Tuesday, 28 July 2020

11 missing, six injured in Colombian military helicopter crash


Eleven Colombian military personnel were missing and six injured after a helicopter crashed in the southeast of the country during an operation against guerrillas, the army said on Tuesday. The Blackhawk helicopter was carrying 17 military personnel when it went down.
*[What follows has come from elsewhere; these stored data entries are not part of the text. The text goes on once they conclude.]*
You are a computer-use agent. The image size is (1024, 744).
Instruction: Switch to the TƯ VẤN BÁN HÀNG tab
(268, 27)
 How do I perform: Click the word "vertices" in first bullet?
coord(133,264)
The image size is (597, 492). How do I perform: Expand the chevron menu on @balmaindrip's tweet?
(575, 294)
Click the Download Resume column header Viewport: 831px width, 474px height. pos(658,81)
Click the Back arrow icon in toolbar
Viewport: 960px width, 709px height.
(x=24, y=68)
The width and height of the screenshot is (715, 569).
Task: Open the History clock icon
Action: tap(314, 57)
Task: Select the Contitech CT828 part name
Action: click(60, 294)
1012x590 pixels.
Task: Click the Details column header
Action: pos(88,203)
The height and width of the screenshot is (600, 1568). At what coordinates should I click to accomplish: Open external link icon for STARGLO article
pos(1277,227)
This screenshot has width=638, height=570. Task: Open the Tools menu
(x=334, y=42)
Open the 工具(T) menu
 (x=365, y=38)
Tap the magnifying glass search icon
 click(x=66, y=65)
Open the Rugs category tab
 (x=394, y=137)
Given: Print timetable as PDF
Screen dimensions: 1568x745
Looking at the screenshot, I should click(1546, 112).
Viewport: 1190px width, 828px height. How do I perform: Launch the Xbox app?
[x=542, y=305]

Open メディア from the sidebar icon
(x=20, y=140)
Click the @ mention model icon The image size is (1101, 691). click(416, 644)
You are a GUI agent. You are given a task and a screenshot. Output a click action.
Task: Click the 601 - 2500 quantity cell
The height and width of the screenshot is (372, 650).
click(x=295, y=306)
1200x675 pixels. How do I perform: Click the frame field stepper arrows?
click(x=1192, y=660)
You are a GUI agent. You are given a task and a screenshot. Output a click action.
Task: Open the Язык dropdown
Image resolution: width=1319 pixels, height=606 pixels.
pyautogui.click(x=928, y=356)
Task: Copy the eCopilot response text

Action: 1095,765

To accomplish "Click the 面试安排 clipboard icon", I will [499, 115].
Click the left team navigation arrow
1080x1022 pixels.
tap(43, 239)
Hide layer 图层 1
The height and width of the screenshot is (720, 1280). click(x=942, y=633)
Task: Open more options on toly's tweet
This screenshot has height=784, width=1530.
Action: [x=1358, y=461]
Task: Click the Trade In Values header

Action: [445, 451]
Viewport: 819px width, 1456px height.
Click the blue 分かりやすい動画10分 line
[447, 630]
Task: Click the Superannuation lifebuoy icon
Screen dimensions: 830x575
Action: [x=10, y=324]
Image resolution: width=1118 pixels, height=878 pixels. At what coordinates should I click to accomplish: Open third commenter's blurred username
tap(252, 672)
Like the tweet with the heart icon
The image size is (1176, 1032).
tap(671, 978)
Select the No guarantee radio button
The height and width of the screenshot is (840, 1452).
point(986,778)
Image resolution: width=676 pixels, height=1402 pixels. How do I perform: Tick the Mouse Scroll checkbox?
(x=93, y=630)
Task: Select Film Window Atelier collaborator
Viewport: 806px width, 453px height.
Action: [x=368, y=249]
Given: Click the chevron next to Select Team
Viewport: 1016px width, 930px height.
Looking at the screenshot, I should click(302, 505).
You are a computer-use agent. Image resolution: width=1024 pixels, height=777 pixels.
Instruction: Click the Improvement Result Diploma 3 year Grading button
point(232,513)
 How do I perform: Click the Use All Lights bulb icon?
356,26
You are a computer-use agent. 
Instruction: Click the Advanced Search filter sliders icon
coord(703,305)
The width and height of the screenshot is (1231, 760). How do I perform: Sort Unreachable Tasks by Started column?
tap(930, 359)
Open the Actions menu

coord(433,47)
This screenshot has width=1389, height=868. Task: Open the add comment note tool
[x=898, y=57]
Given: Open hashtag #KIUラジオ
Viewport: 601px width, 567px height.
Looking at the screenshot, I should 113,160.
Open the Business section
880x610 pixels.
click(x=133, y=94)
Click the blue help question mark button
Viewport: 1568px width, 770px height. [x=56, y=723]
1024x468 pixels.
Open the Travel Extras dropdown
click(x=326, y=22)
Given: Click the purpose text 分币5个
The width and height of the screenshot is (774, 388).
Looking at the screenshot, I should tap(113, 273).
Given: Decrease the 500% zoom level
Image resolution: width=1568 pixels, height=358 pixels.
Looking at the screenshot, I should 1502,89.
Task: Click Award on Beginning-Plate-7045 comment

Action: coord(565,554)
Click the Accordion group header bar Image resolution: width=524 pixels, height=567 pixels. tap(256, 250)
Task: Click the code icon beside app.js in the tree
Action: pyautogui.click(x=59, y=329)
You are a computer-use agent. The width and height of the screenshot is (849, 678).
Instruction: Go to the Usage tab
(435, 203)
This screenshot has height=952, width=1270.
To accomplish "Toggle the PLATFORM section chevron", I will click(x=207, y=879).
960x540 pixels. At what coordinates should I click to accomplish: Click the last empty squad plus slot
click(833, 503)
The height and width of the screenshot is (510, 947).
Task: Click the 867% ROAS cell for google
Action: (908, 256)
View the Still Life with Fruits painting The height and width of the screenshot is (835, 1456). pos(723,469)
The armed forces’ high command did not reveal whether it was shot down or an accident.
Authorities found the helicopter in a stretch of the river Inirida in Guaviare state, an area where dissident former Revolutionary Armed Forces of Colombia (FARC) guerrillas are active.
FARC rebels laid down their arms in a historic 2016 peace deal that ended a half-century conflict and turned the guerrillas into a communist political party.
But more than 2,000 dissidents, according to authorities, refused to join the 13,000 rebels that signed the peace deal and continue to resist the government, financing themselves through drug-trafficking and illegal mining.
The army said the helicopter was taking part in an operation against dissidents in an area where there are drug plantations.
The army’s air assault division said in a statement it was “on site beginning the corresponding investigations to determine the circumstances regarding the time, manner and place that the events occurred.”
The armed forces’ top commander, General Luis Fernando Navarro, travelled to a military base nearby to direct the “manoeuvres aimed at recovering the missing.”
Defense Minister Carlos Holmes Trujillo referred to the incident as a “plane crash” but that version has not been corroborated by the military high command.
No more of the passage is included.